How can village midwives of the puskesmas work together with village administrator in eliminating malnutrition and preventing stunting: A case study in Tanjung Village, North Lombok
Abstract
How village midwives from puskesmas can become members of the work team of the village head in eliminating malnutrition and preventing stunting: a case study in Tanjung Village, North Lombok
How village midwives from puskesmas can become members of the work team of the village head in eliminating malnutrition and preventing stunting: a case study in Tanjung Village, North Lombok
Objective: To explore the role of village midwives as the implementing team for village government programs and health centers in developing strategies based on local conditions to reduce malnutrition and prevent stunting.
Methods: Qualitative study with in-depth interviews, observation, document review, and journals related to the study of literature.

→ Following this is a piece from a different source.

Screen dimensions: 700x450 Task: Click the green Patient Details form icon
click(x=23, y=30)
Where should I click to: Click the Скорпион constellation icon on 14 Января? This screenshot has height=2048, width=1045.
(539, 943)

Results: Tanjung Village is one of the villages that is the working area of the Tanjung Health Center, which consists of 12 hamlets with a population of 8,287 people. The sources of income for the people of Tanjung Village are pretty diverse. The livelihoods of the Tanjung Village residents are dominated by 1,759 traders, 1,290 farm/construction workers, 1,149 farmers, 585 casual daily laborers, 450 farmers, and construction workers. Two hundred seventy-six people, 252 entrepreneurs, 170 fishers, 153 civil servants/TNI/POLRI/retirees, 16 craftsmen, ten mechanics, and the rest 2,476 people haven't worked. The implementation of health services for promotive, preventive, and curative efforts at the hamlet level in Tanjung Village is carried out in 12 posyandu in 12 hamlets carried out one time in 1 month. Each posyandu is assisted by five cadres, one village doctor, one nutritionist, and one village midwife. Promotive, preventive, and curative efforts have been made.
Meanwhile, the prevalence of malnutrition is still above 30%, which is 34.56% of children under five. This is caused by the village midwife's approach to changing people's behavior for nutritional awareness is still less effective, coordination between implementing integrated stunting prevention programs such as village government and village midwives is still lacking, and adequate village midwife human resources with a reasonably high salary gap and weak government supervision. A village so that the implementation of the program does not run optimally.
Conclusion: The program's implementation between the village midwife and the village government has not been well integrated. The need for village midwives to make local-based strategies and village government supervision and rewards to village midwives in program implementation to bring about change in alleviating malnutrition.